-- What is required --
Extract, exactly and without pictures, every line from the one that includes "This screenshot has height=210, width=417." through the final line of the material below.

Task input Block Start

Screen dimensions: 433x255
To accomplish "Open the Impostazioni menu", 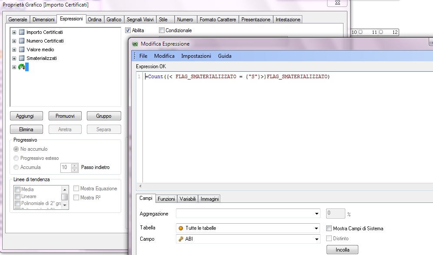I will (x=196, y=56).
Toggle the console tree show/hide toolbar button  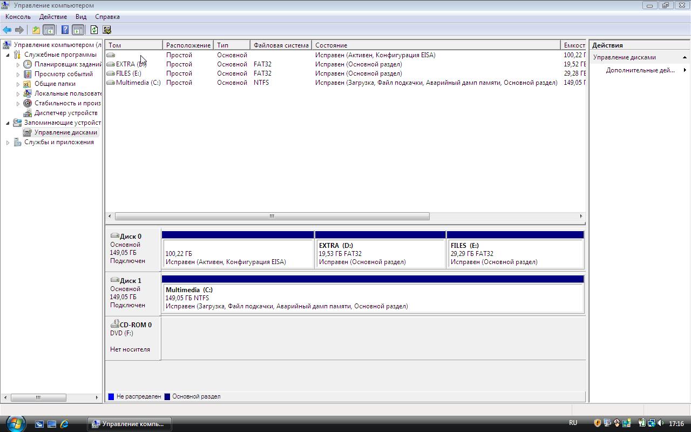[49, 30]
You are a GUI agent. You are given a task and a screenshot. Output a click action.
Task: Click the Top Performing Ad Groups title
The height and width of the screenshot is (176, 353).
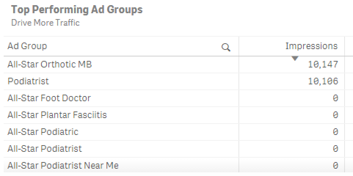(77, 10)
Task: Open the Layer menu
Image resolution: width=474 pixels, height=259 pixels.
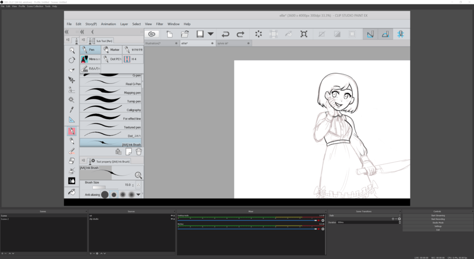Action: tap(124, 24)
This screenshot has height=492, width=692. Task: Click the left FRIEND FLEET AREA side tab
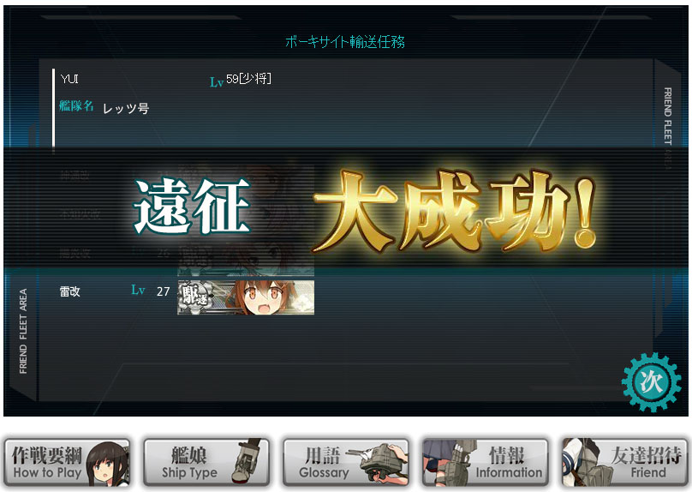(x=23, y=331)
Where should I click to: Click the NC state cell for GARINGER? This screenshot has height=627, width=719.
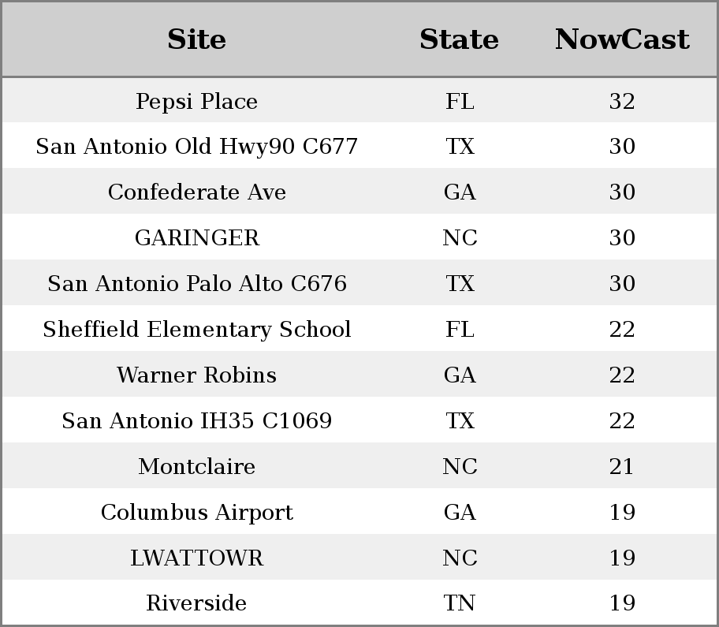click(460, 237)
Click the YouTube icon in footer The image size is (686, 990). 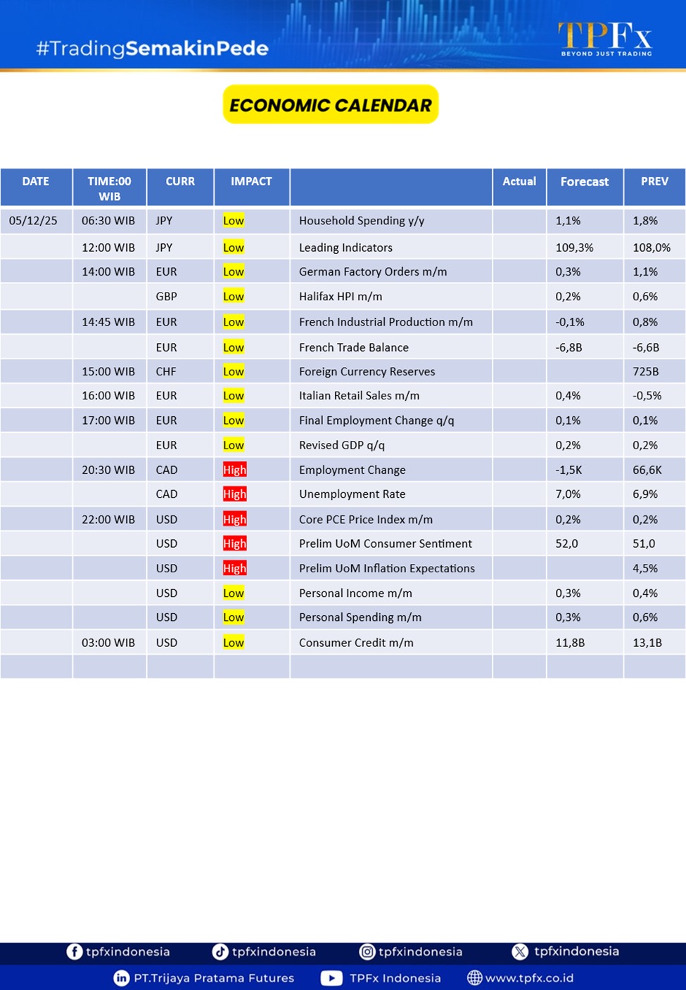(331, 978)
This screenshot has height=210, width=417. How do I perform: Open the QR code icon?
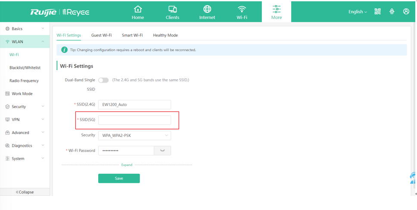pyautogui.click(x=377, y=12)

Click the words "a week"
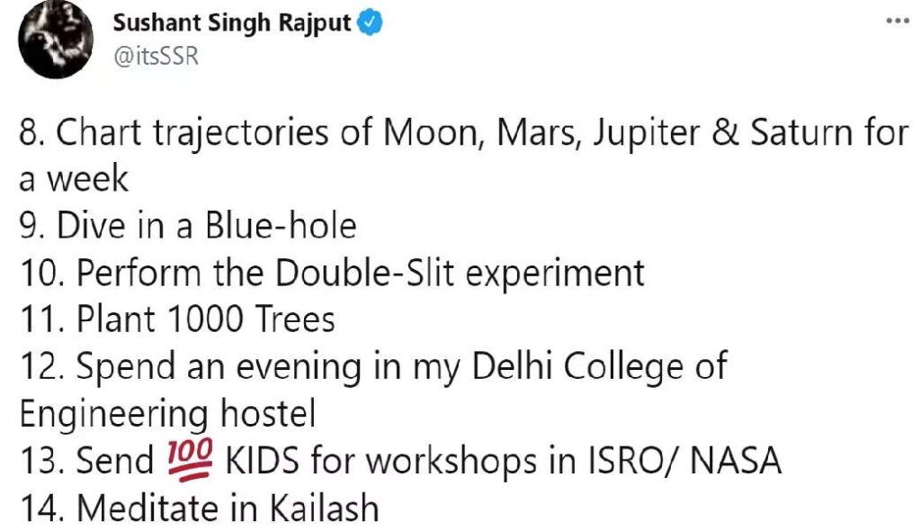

Task input Block End

-- Answer section --
This screenshot has height=210, width=417. How do I perform: Open the QR code icon?
pyautogui.click(x=377, y=12)

Click the words "a week"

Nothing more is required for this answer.